**Pixel coordinate grounding data:**
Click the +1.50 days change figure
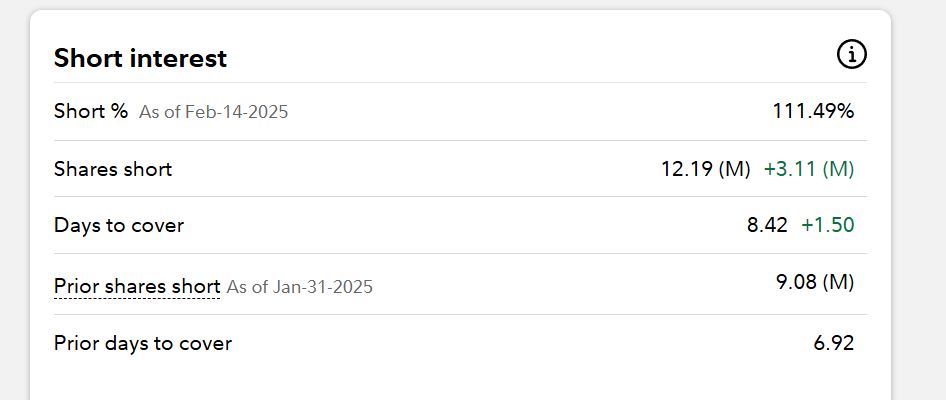The height and width of the screenshot is (400, 946). pyautogui.click(x=828, y=225)
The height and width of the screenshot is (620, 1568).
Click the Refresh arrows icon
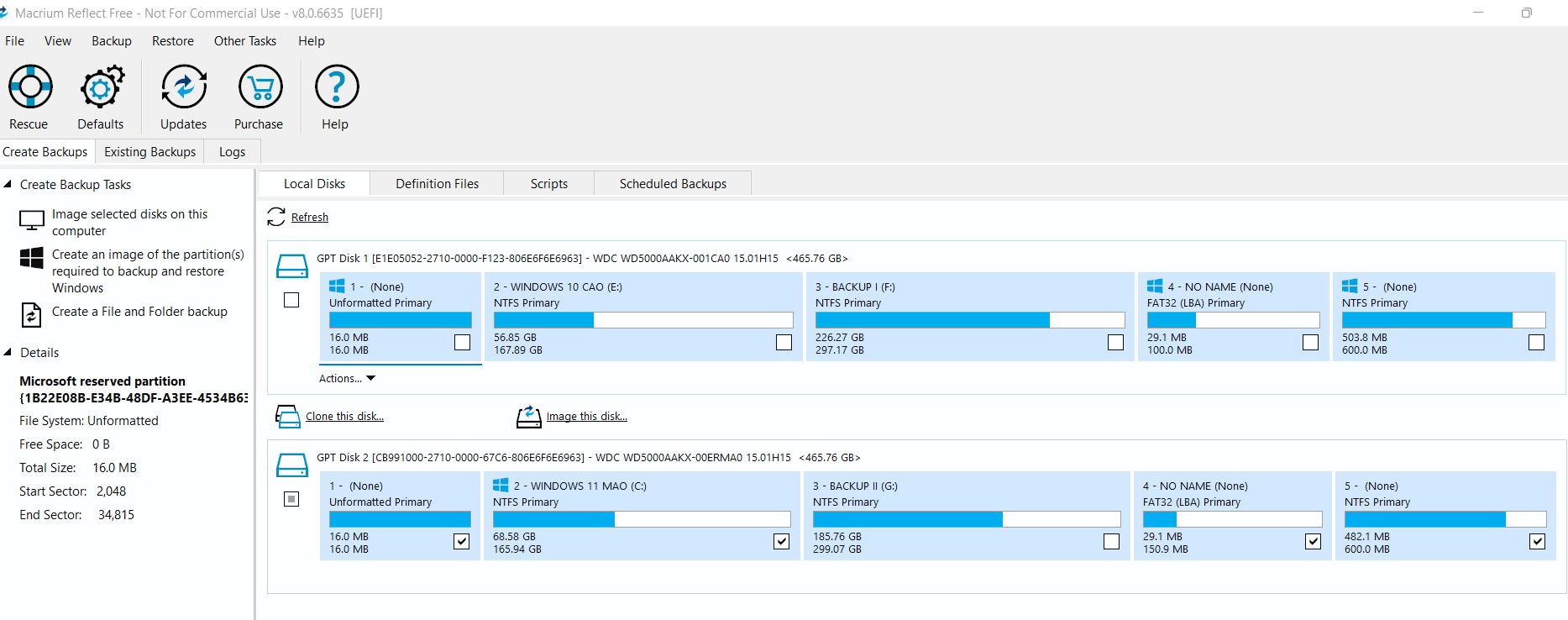(276, 217)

**Assignment:**
Every line of the records above should be copied exactly, while the pictures are left behind.

**Expected output:**
Click the +1.50 days change figure
The height and width of the screenshot is (400, 946). pyautogui.click(x=828, y=225)
The height and width of the screenshot is (620, 1568).
Click the Refresh arrows icon
(276, 217)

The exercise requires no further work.